JAMA 2008; 299(20):2401-2405.
This study used data from the National Health and Nutrition Examination Survey (NHANES) to look for trends in BMI (expressed as a percentile for age on the CDC year 2000 growth charts.) Two year time blocks were then compared to each other for the years 1999-2000, 2001-2002, 2003-2004, and 2005-2006. Data was analyzed for three different BMI levels (>97%, >95%, and >85%) as well as separated by gender and race. Data trends were not expressed separately by age, and the study encompassed children ages 2-19. In the most recent time period 2005-2006, 19.9% of children had BMI greater than the 97th percentile, 15.5% of children had BMI greater than the 95th percentile, and 30.1% of children had BMI greater than the 85% percentile. Analysis of the trends showed no difference between the time periods, suggesting that the rate of obesity was stable over the observed years. High BMI was found to vary by age and racial group, but not by sex. In addition, 12-19 year olds were more likely to have high BMI than 2-5 year olds. Also, Non-Hispanic white females were less likely to have a high BMI than Mexican American and Non-Hispanic black females.

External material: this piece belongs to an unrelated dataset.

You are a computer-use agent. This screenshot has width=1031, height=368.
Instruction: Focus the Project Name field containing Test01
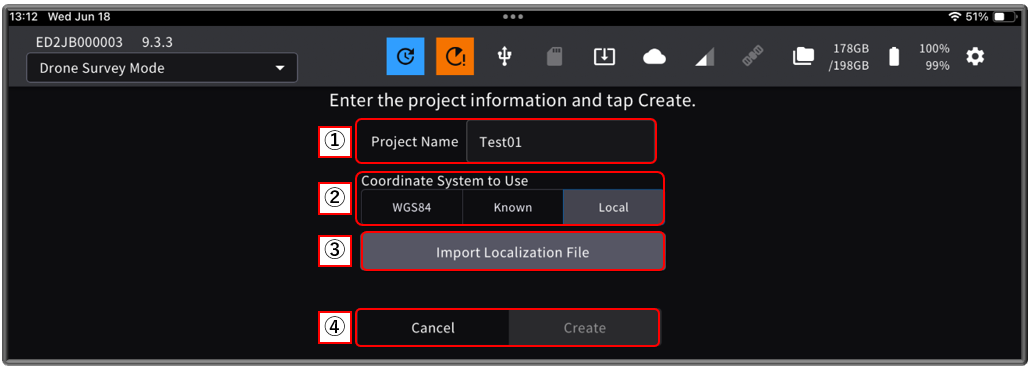[x=561, y=141]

Submitted by Amanda Kramer
Comment:
No issue of Journal Watch would be complete without a pessimistic presentation re: childhood obesity.
Recurrent pyloric stenosis: to dilate or operate? A preliminary report.
Nasr A, Ein SH, Connolly B.
Journal of Pediatric Surgery 2008; 43 (2): e17-e20.
Authors conducted a retrospective electronic chart review of all infants and children who had hypertrophic pyloric stenosis over the last 30 years at Toronto's Sick Children’s Hospital to determine the number of patients with recurrent pyloric stenosis. Based on a review of operative records and clinic notes, authors only found 2 cases of true recurrent pyloric stenosis. The majority of patients who had recurrent symptoms were due to failure of the initial surgical procedure. Basically there were not enough cases to determine if there were any prognostic factors which might indicate true recurrence versus surgical failure. Thus far, surgeons/pediatricians will have to rely on timing of recurrence of symptoms.
Submitted by Katherine Wang
Comment:
Bottom line--recurrent pyloric stenosis is a very rare event---far less likely than the infrequent surgical failure.